According to the investigation, a dedicated crypto-crime team at the Department of Justice has been wound down, high-profile probes into several US-facing exchanges have been narrowed or shelved, and a new “crypto capital” narrative has emerged from the administration’s allies. Deals between senior industry figures and politically connected fintech projects add to the sense of blurred lines between policymaking and platform interests.

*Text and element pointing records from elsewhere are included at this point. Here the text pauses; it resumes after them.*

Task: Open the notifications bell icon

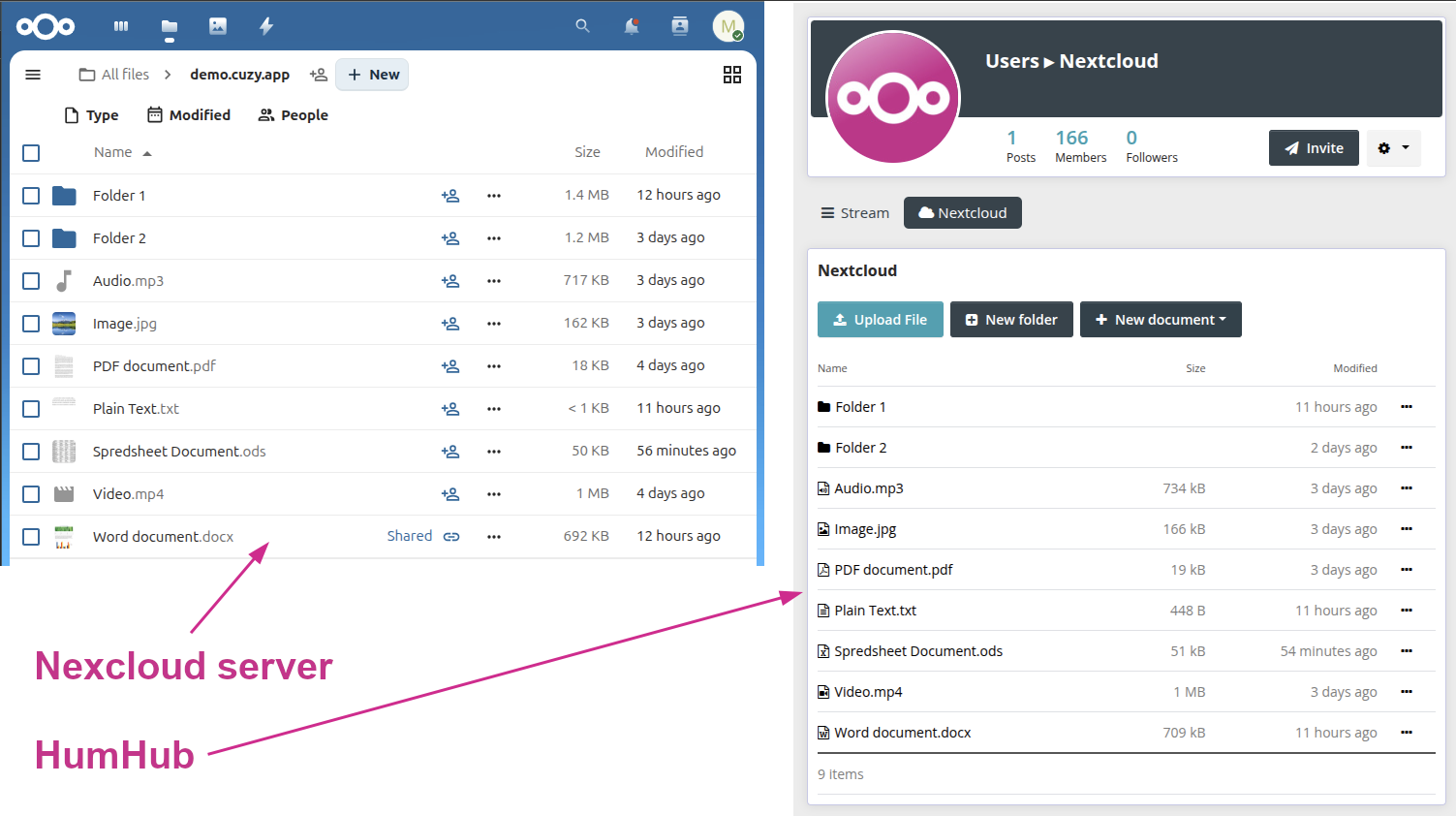Action: click(632, 26)
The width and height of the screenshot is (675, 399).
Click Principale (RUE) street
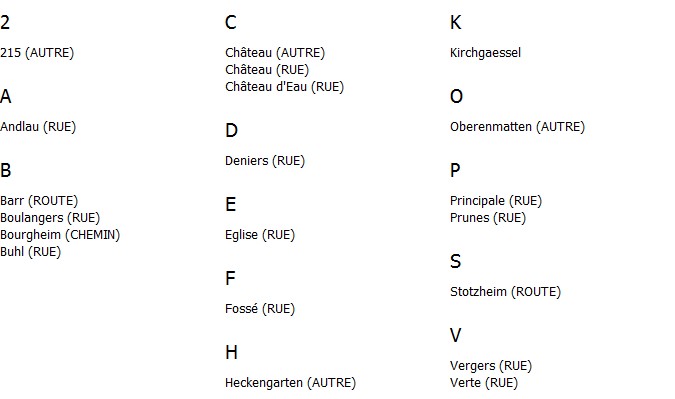(x=496, y=201)
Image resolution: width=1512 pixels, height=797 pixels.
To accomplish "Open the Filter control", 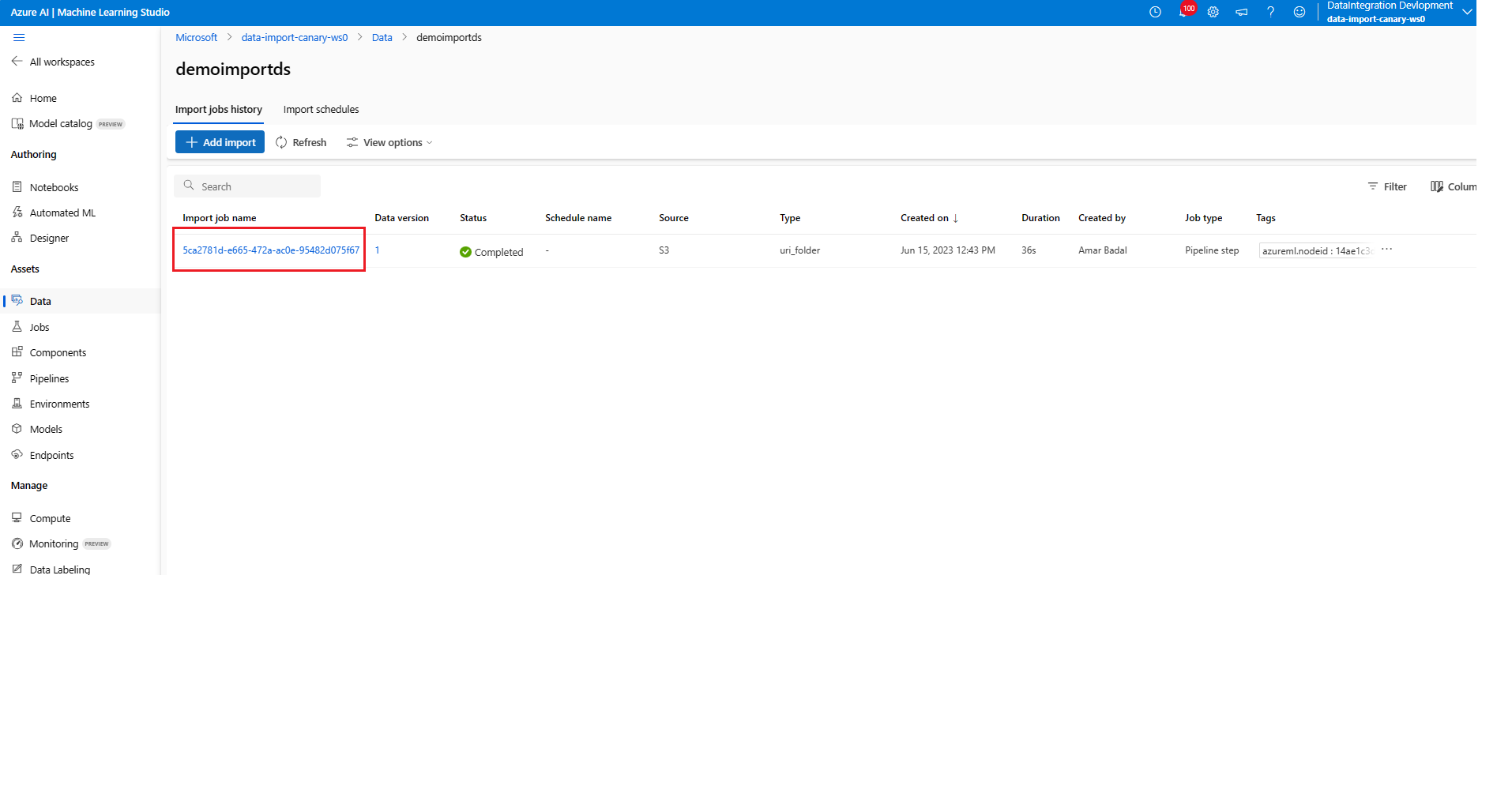I will coord(1387,186).
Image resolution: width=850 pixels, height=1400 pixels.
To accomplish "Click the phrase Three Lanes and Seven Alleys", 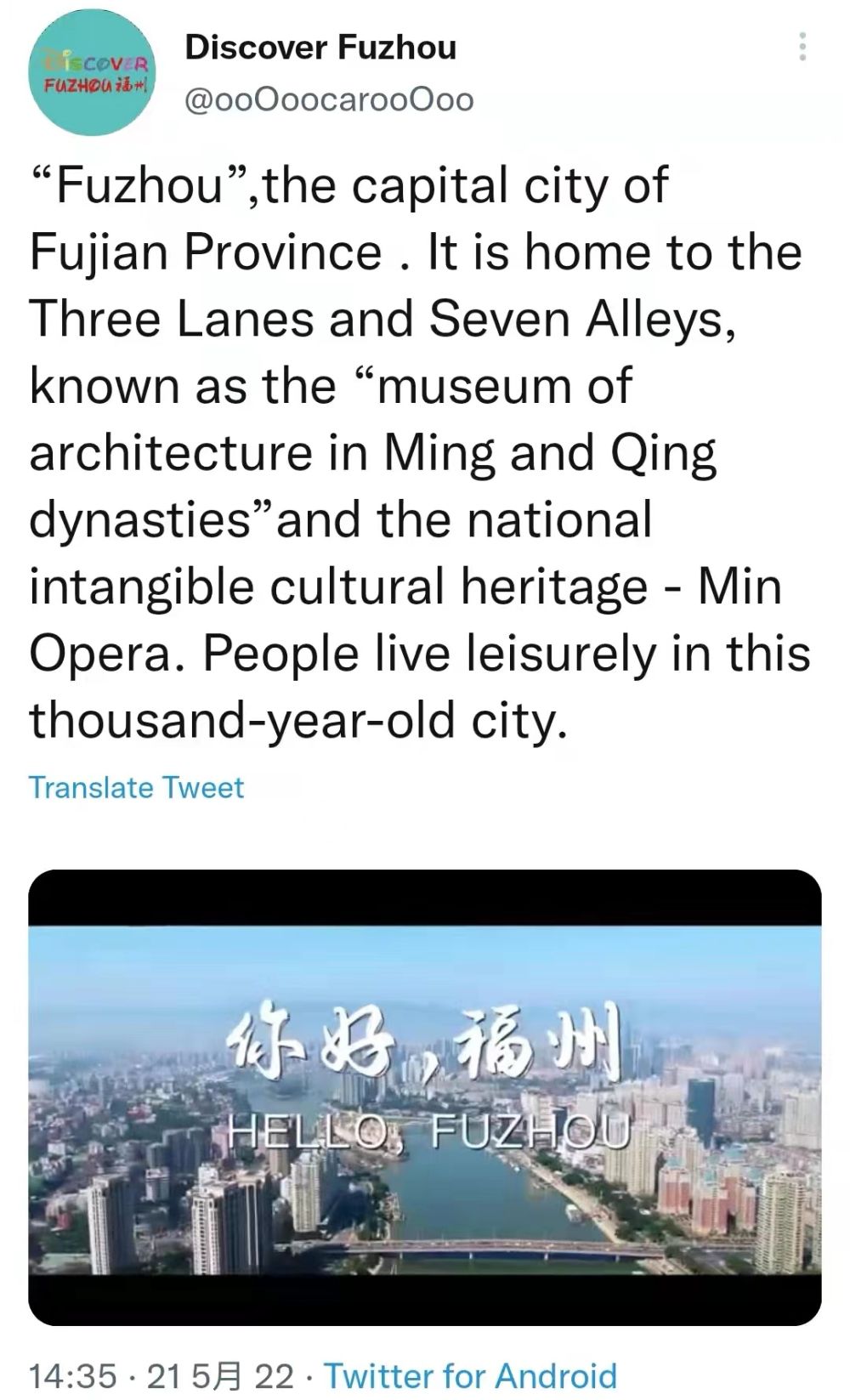I will click(381, 319).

Experts interviewed by ICIJ are blunt: if you derive a meaningful share of revenue from flows that are, or should be, flagged as suspicious, you have a built-in incentive to treat AML controls as a speed bump rather than a hard stop. One academic quoted in the story describes this as “crime-adjacent revenue”: money that is attractive precisely because nobody asks too many questions about its origin.

Users and Regulators

Centralised exchanges remain the easiest bridge between self-custodied crypto and the fiat world, but they also appear (at least in this reporting) to be the preferred escape route for hackers, scammers and professional launderers. That raises obvious questions about who ends up bearing the cost when things go wrong: victims with no recourse, counterparties whose deposits share order books with dirty flows, or taxpayers who fund whatever enforcement capacity remains.

For regulators, it underlines that box-ticking KYC and sporadic headline fines are not enough to meaningfully reduce criminal throughput. It also points towards more structural levers: better data-sharing between jurisdictions, tougher expectations around tracing funds back to source rather than just screening at the point of deposit, and real consequences for platforms that repeatedly surface in major cases.

As long as exchanges are rewarded primarily for volume, not for weeding out toxic flow, criminals will continue to treat them as the most efficient exit from the on-chain world.

Disclaimer
This article is for information only and reflects publicly reported allegations. It is not investment, legal or tax advice.